→ **Exercise brief**: When a line below contains the string "computer", show that line.

[Stored items]
- - - - - - -

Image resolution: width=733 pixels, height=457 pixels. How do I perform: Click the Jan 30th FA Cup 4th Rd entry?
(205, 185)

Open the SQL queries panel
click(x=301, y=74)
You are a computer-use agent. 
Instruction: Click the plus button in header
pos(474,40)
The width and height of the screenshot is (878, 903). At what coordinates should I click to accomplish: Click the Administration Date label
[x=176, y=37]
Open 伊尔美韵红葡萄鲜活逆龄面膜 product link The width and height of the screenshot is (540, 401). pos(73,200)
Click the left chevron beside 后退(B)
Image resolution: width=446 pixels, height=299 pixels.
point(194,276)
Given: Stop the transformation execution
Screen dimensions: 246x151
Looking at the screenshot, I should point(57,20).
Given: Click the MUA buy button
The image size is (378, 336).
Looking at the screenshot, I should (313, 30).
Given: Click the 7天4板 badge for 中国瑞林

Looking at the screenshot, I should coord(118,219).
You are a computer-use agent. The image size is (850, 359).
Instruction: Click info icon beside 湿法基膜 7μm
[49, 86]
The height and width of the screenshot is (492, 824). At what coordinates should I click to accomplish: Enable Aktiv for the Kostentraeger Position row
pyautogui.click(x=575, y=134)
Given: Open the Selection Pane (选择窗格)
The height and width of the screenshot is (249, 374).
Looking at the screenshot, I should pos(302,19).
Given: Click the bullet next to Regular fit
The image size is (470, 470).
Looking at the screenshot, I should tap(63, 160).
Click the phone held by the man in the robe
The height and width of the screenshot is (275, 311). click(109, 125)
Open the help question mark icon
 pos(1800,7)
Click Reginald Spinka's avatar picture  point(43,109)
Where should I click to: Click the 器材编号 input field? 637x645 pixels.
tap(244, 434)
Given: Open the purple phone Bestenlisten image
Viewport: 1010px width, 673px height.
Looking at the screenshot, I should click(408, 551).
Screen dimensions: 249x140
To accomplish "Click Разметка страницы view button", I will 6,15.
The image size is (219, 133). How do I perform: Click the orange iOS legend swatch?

- - - - - - -

→ **Result**:
You are a computer-use agent. 
You are a computer-use agent. The image size is (850, 359).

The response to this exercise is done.